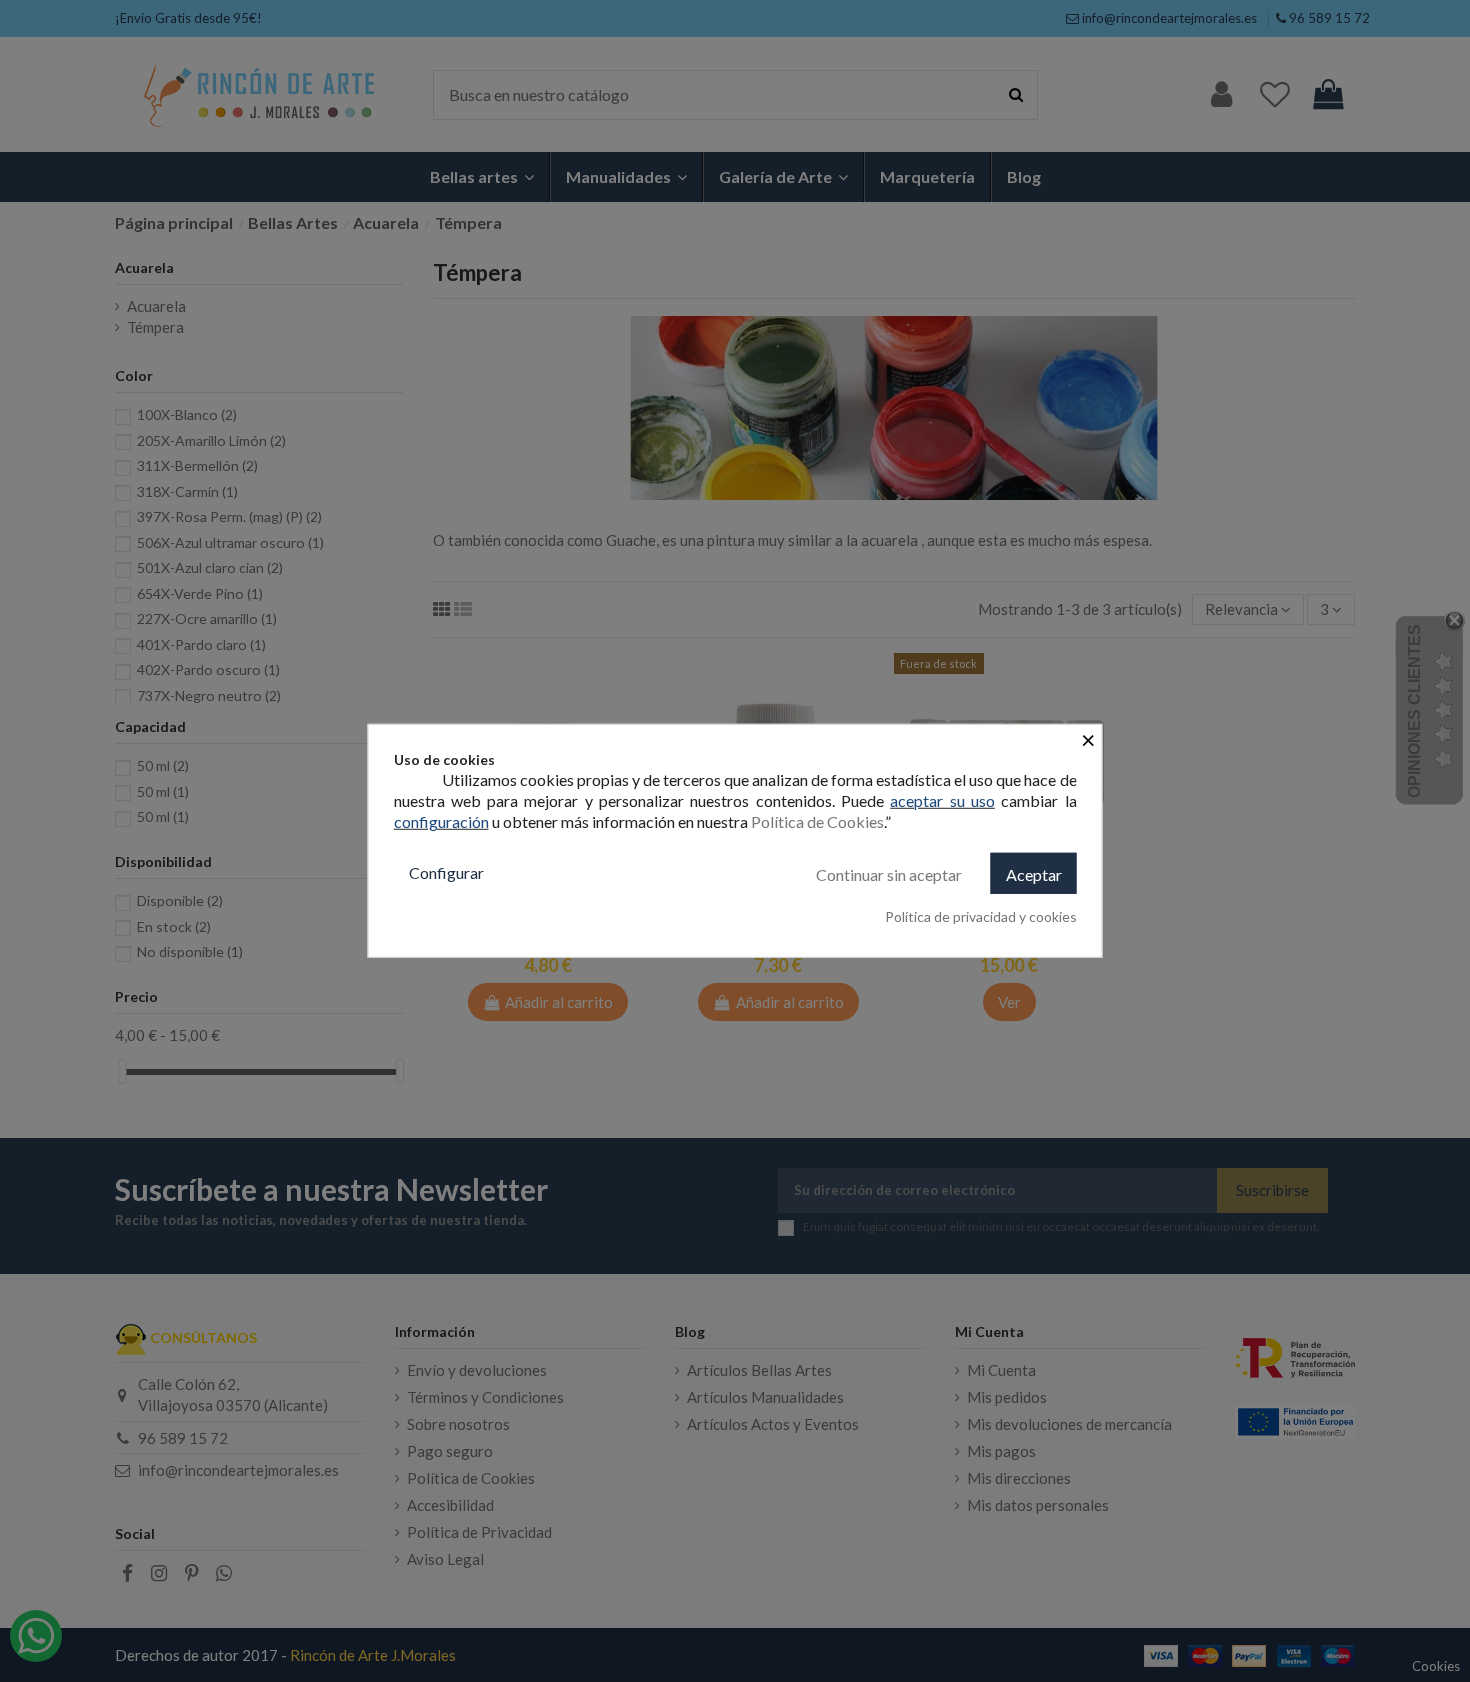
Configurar (446, 872)
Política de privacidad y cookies (981, 916)
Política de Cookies (817, 821)
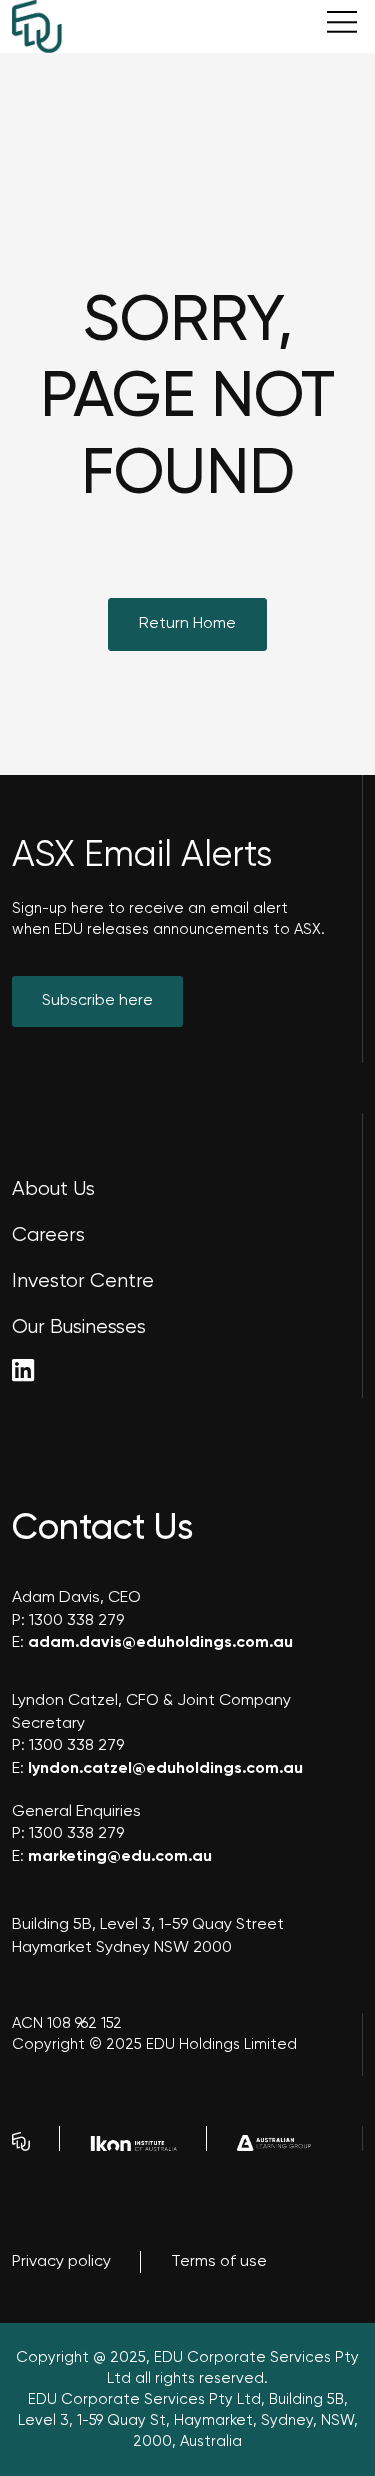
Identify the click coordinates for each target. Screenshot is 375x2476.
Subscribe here (97, 1001)
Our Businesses (79, 1327)
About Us (53, 1189)
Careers (48, 1235)
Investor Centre (83, 1281)
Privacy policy (61, 2262)
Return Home (187, 624)
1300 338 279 (76, 1621)
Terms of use (219, 2262)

******

• [DESCRIPTION OF THE TASK]: Copy from the entries only those lines that hold the word "Política".

• [SOLUTION FOR THIS TASK]:
Política de privacidad y cookies (981, 916)
Política de Cookies (817, 821)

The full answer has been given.